● **所给记录**
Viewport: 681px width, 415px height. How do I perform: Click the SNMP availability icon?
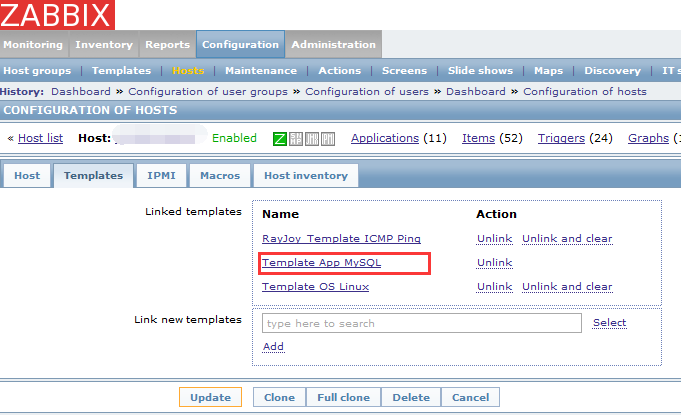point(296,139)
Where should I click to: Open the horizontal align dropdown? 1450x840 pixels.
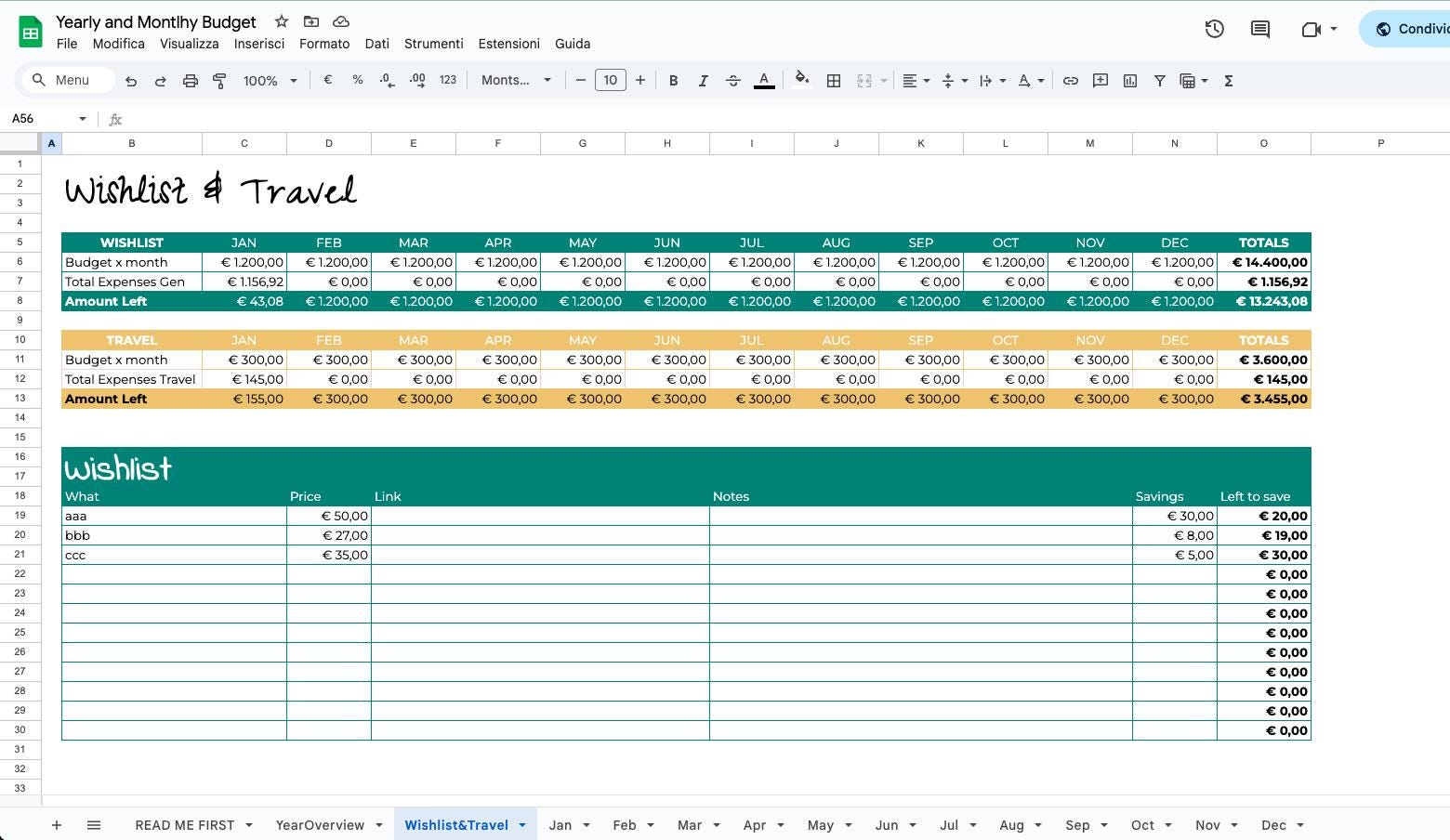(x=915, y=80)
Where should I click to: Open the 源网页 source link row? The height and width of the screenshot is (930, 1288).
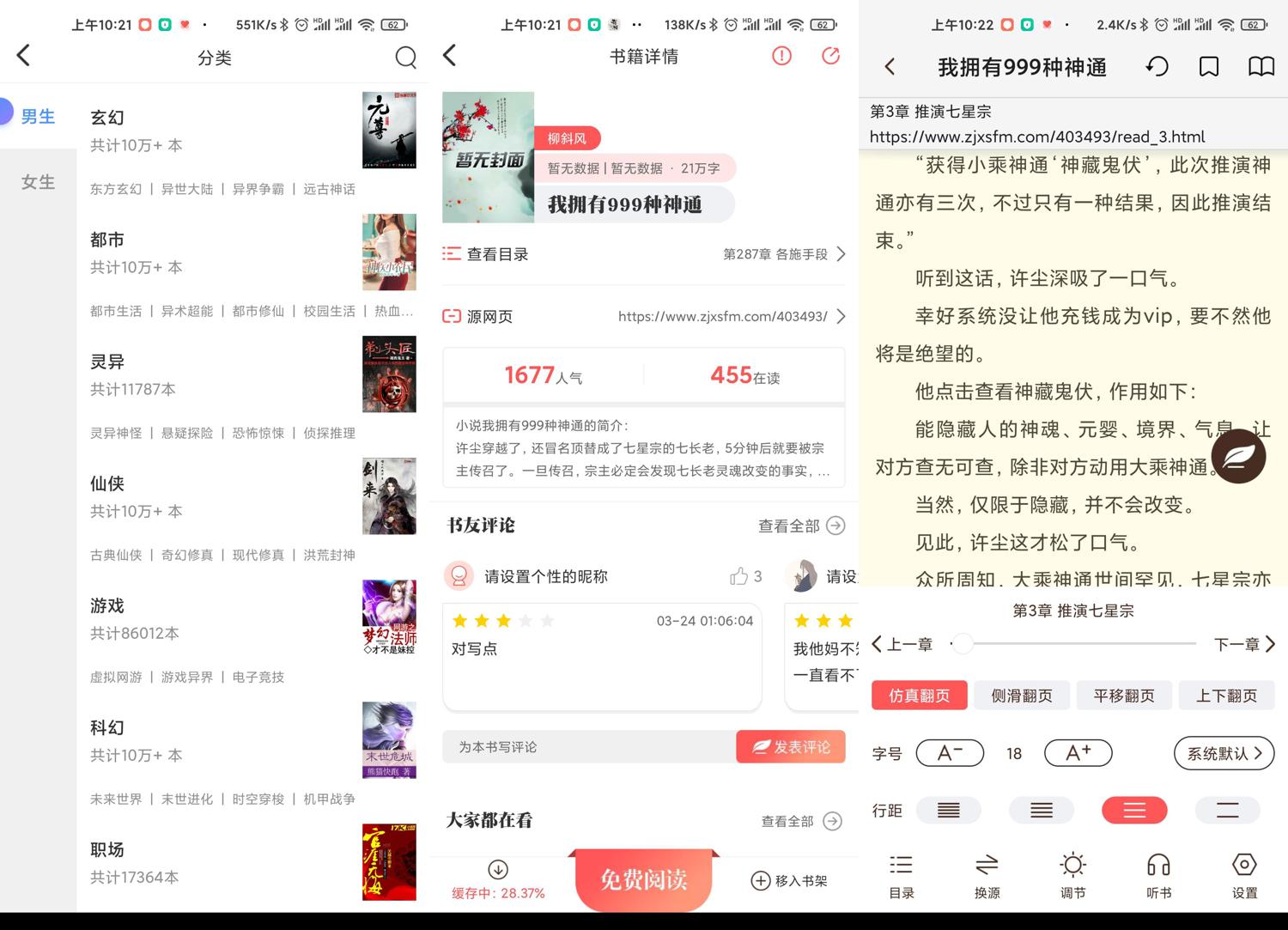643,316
---
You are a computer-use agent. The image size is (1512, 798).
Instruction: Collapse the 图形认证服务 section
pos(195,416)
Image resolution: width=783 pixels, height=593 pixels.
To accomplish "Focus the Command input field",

● **给定指令**
请从含有“Image resolution: width=783”的那一行起，一直到含有“the Command input”的那一行为止，原样照抄这些行，首尾两行都要包括。

● **参考答案**
Image resolution: width=783 pixels, height=593 pixels.
To accomplish "Focus the Command input field",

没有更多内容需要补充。